**Try it**. The response has to reproduce all entries exactly while excluding their pictures.

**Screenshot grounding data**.
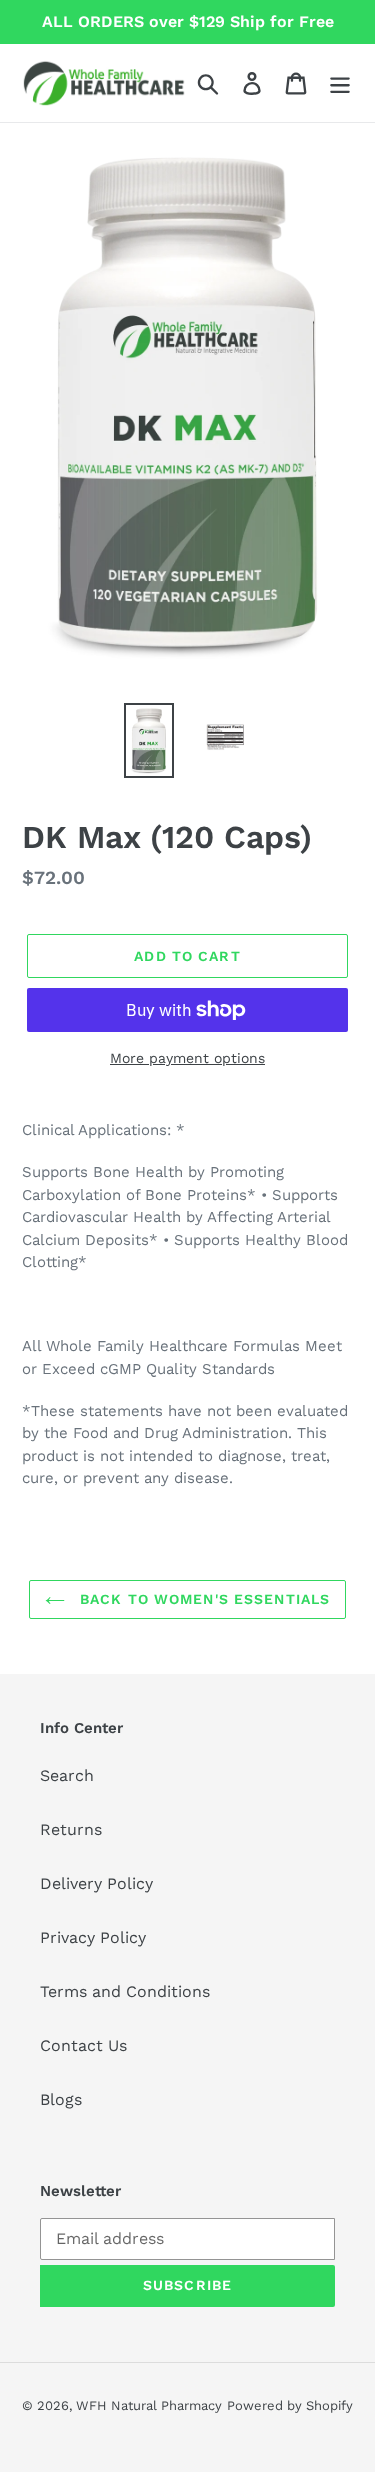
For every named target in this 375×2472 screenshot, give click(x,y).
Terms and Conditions (125, 1991)
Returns (71, 1829)
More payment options (187, 1058)
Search (67, 1775)
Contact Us (83, 2045)
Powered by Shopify (290, 2405)
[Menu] (340, 83)
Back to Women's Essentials (202, 1599)
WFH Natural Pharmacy (149, 2405)
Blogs (61, 2099)
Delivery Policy (96, 1883)
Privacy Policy (93, 1937)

**Finished exercise**.
For every named target in this 375×2472 screenshot, give click(x,y).
Terms and Conditions (125, 1991)
Returns (71, 1829)
More payment options (187, 1058)
Search (67, 1775)
Contact Us (83, 2045)
Powered by Shopify (290, 2405)
[Menu] (340, 83)
Back to Women's Essentials (202, 1599)
WFH Natural Pharmacy (149, 2405)
Blogs (61, 2099)
Delivery Policy (96, 1883)
Privacy Policy (93, 1937)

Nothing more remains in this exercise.